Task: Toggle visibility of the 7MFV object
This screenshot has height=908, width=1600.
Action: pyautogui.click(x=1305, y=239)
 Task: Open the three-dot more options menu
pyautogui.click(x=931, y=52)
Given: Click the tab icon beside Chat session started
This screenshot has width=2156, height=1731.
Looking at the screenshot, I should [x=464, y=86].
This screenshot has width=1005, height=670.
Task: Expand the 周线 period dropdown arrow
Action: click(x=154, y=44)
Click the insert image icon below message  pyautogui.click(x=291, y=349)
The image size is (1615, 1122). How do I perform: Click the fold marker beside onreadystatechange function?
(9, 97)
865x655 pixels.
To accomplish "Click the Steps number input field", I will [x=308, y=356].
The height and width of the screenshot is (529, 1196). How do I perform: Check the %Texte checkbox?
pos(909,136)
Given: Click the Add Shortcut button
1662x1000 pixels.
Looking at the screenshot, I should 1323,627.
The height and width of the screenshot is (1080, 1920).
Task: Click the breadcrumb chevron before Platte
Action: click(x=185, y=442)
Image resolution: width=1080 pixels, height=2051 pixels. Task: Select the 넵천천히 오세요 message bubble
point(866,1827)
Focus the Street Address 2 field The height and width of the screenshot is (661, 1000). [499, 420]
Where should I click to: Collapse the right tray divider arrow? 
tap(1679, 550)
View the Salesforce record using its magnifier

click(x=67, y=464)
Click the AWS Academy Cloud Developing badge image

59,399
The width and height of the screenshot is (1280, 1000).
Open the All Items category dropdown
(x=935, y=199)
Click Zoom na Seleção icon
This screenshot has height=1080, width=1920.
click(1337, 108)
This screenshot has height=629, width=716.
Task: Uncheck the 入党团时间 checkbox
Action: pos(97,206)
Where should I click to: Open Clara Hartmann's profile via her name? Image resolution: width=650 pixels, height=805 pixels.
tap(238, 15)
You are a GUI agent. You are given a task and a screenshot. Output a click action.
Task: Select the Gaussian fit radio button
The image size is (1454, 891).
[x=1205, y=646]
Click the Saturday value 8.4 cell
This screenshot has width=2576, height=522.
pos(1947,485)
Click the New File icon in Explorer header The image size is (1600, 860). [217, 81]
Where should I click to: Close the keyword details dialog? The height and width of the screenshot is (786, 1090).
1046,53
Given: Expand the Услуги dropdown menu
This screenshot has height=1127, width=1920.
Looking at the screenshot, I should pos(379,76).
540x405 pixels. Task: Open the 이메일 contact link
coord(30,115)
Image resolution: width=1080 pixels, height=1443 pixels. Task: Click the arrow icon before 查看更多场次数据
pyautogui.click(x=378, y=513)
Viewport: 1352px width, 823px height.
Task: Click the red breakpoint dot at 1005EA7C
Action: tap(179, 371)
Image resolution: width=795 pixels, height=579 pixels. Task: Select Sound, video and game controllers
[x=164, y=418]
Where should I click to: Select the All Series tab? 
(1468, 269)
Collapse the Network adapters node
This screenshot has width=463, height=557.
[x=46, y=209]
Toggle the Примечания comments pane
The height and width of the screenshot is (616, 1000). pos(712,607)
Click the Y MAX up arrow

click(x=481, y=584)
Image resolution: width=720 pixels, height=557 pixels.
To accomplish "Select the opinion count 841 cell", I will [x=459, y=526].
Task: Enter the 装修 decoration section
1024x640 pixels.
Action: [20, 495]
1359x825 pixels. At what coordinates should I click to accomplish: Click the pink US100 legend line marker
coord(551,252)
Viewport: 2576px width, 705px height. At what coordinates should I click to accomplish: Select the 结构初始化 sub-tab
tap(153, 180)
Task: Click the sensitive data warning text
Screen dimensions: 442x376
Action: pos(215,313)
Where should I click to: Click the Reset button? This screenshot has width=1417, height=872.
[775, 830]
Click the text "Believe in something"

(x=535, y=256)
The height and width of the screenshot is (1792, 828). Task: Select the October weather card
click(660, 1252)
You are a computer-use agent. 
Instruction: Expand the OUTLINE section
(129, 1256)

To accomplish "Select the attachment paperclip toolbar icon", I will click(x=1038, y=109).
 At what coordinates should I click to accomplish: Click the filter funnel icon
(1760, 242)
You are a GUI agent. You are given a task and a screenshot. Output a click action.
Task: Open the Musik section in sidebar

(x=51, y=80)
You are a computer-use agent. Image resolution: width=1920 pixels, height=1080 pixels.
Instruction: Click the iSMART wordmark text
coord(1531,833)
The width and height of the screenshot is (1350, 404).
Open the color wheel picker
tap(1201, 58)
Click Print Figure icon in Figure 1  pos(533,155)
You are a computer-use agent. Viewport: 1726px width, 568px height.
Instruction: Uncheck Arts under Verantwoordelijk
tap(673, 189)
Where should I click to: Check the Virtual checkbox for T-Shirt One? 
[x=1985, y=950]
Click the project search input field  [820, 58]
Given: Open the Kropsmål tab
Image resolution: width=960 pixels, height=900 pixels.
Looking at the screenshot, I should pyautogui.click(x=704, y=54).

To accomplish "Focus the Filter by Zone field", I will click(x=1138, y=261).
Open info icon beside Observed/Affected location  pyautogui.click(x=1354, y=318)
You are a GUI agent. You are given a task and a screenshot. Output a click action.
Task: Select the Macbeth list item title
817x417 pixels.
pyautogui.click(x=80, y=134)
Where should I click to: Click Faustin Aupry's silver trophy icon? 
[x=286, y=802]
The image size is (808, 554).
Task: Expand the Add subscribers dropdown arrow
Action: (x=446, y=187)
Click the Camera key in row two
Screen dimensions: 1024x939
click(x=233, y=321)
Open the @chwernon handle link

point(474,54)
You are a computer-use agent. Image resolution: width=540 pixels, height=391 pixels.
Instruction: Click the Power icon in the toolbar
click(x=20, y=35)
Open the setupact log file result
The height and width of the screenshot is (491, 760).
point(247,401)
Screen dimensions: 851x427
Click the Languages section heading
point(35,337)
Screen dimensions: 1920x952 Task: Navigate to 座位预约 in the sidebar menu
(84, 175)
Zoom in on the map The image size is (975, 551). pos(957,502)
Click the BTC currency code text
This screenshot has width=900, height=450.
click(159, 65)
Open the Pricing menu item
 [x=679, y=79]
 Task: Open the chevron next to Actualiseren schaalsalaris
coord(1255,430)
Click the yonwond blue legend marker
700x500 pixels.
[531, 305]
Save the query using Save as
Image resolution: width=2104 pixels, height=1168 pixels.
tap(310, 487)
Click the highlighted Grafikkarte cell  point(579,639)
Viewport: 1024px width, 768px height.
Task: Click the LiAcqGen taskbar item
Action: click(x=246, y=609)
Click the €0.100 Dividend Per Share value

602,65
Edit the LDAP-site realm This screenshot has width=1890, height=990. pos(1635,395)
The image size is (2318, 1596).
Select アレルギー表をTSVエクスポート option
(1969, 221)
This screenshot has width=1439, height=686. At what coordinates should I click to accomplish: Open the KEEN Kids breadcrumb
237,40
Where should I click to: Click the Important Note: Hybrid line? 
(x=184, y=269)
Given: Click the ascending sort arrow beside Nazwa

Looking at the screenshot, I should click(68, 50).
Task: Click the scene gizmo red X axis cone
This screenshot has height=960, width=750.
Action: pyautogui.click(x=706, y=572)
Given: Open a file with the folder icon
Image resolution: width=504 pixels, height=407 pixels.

_DIRECTIONS:_
Can you write out the material from the line containing "Open the Pricing menu item" through the line containing "Looking at the screenshot, I should click(68, 50).", reproducing each line exactly?

_RESULT OF THIS TASK:_
Open the Pricing menu item
 [x=679, y=79]
 Task: Open the chevron next to Actualiseren schaalsalaris
coord(1255,430)
Click the yonwond blue legend marker
700x500 pixels.
[531, 305]
Save the query using Save as
Image resolution: width=2104 pixels, height=1168 pixels.
tap(310, 487)
Click the highlighted Grafikkarte cell  point(579,639)
Viewport: 1024px width, 768px height.
Task: Click the LiAcqGen taskbar item
Action: click(x=246, y=609)
Click the €0.100 Dividend Per Share value

602,65
Edit the LDAP-site realm This screenshot has width=1890, height=990. pos(1635,395)
The image size is (2318, 1596).
Select アレルギー表をTSVエクスポート option
(1969, 221)
This screenshot has width=1439, height=686. At what coordinates should I click to accomplish: Open the KEEN Kids breadcrumb
237,40
Where should I click to: Click the Important Note: Hybrid line? 
(x=184, y=269)
Given: Click the ascending sort arrow beside Nazwa

Looking at the screenshot, I should click(68, 50).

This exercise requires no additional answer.